Twenty-two of the illicit shops busted were in Manhattan below 31st Street, with the rest in upstate Binghamton, Endicott and Conklin.

Under new enforcement powers granted to the department, fines for unlicensed stores start at $10,000 per day — and can rise to up to $20,000 a day for the most “egregious conduct,” officials said.

Repeated violators would see their businesses shut down.

Smoke shops stand in the East Village on June 16 as authorities step up a crackdown on unlicensed smoke shops selling cannabis. Helayne Seidman

The governor said the state’s “aggressive” new enforcement plan would continue — now that 37 new full-time staff members had been added to the department to aid in the crackdown.

“I want to send a message loud and clear across the state that if you’re operating illegally, you will be caught and you will be stopped. It is just not worth it,” Hochul said at a morning press conference at the Department of Taxation and Finance in Brooklyn.

“We’re going to work together to enforce the law quickly and aggressively and shut these bad actors down because too much time has passed.”  
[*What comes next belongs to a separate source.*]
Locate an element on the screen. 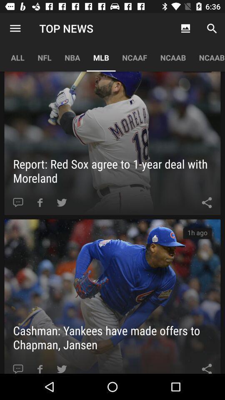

NY Gov. Kathy Hochul made a Cannabis Enforcement Announcement at the Department of Taxation and Finance in downtown Brooklyn on June 22, 2023. Paul Martinka

New York City has been especially overrun with an estimated 1,500 unlicensed cannabis stores since the state legalized recreational weed just over two years ago.

In addition to selling products of questionable origin, many of the stores have been targeted in robberies, several of which have turned deadly.

“We saw the proliferation, we saw the arrogance associated with this, no one is going to stop me, and for us to be centering on social and economic equity we knew we had to take some strong steps, we had to do it the right way,” added Hochul.

Some of the unregulated product was found to be marketed to kids and contain toxic chemicals, E. coli, and other contaminants, according to Hochul. Paul Martinka
Twenty-two of the illicit shops busted were in Manhattan, the rest were in upstate Binghamton, Endicott and Conklin. Matthew McDermott

“This means aggressively enforcing the law for those who are hiding behind their operations.”

Albany, however, has been criticized for the slow rollout of its social equity-focused regulated recreational dispensaries, with only 15 now open statewide.

Huge geographic regions of the state — like Long Island and western New York — have no access to a licensed dispenser.

“Sometimes it takes a while to get it right, and the process has not been easy. Not the pace we want to see, but sometimes things worth doing are not an easy path,” Hochul said.

“This can still be a national model of how we focus on social equity, righting the wrongs of the past, opening up a whole new industry, a dynamic industry to help farmers, small businesses, and people who have the dream of having their own place, and also the customers who also know, this is a legitimate and safe product for them.”